2. Take risks and be brave: Don’t keep everything the same for too long. Switch up the coffee shop sometimes, go out with a new group of people, try new places, and go on trips. Keeping everything the same for too long will never allow any room for growth.
3. Soak in everything you have right now: Appreciate what you have right now. You’ll get the career you want, you’ll marry him, you’ll have that house, you’ll graduate, YOU WILL GET THERE. If you really want to appreciate the view you have to enjoy the climb.
4. Stop comparing yourself to others: Especially with social media, because that happy couple, fit girl, and carefree guy could hold more issues than you think. People only show their best self on social media, so do not even think twice about that.
5. Date the good guy: The guy that makes you laugh, the guy that values everything you are, the guy who is so patient with you, the guy you blow off, but refuses to give up on you. That’s the guy you want. You don’t want the guy that’s taking shots in every Snapchat story. You don’t want the guy that cares more about his image, then you. Do you want to know what should be attractive? Effort. You want someone who puts in effort not only with you, but also with life.

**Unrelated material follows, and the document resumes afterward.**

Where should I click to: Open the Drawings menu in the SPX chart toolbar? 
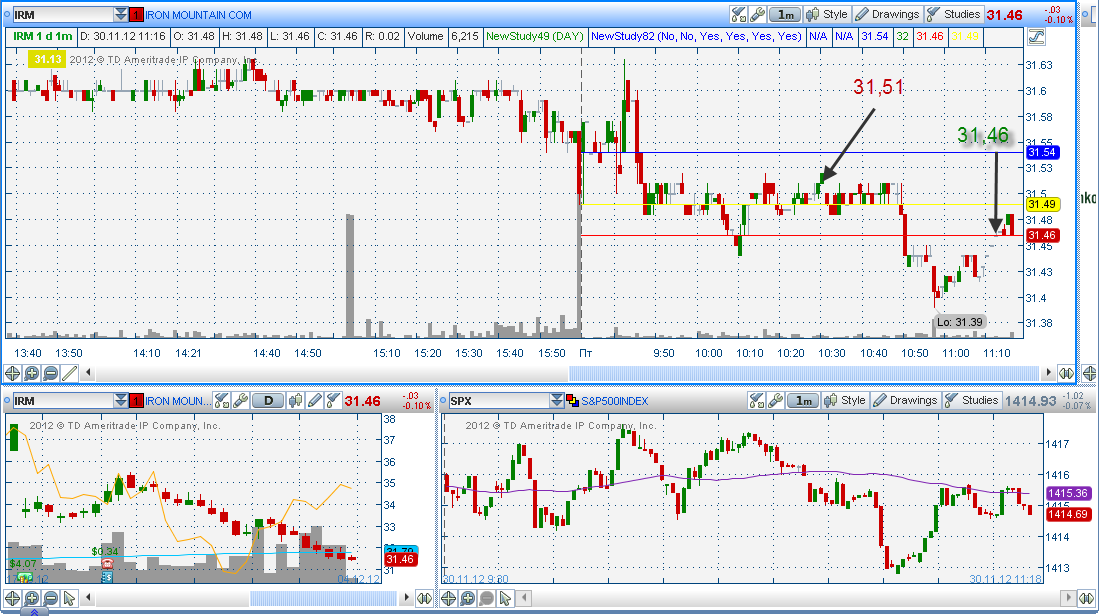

6. Let go of the past: The guy who broke your heart, the guy who’s heart you broke, the job you didn’t take, the school that you didn’t get into, the life you could have had, just let it go. You are damaging so many relationships, whether it be romantic or not, by holding onto the past. Everything that happened to you is making you who you’re supposed to be, so stop trying to understand why things happened the way they did. Focus on building the new.
7. Be more authentic: You’re allowed to be a little human, sometimes. In fact, it’s so healthy to be able to recognize the emotions that you are feeling. Tell people how you feel, and do not hold back. Shutting out your emotions and hiding from them will create more damage then allowing yourself to simply feel them.
8. Don’t wallow in self-pity: If you want something, work for it. Don’t sit around and question “why me?” You are in full control of your entire life. People tend to forget that we are in charge of how we feel each day. Accept the situation you are in now and look for solutions to change it. If you want to be happy, then wake up each day with a determined mindset.
9. Love yourself a little more: Start loving everything you are right now. Take time for yourself. Do more of what makes you happy. Don’t overload yourself, because you will cause more destruction than you think. Take a break when you need it, it’s healthy and you’ll be able to recharge. Enjoy your own company.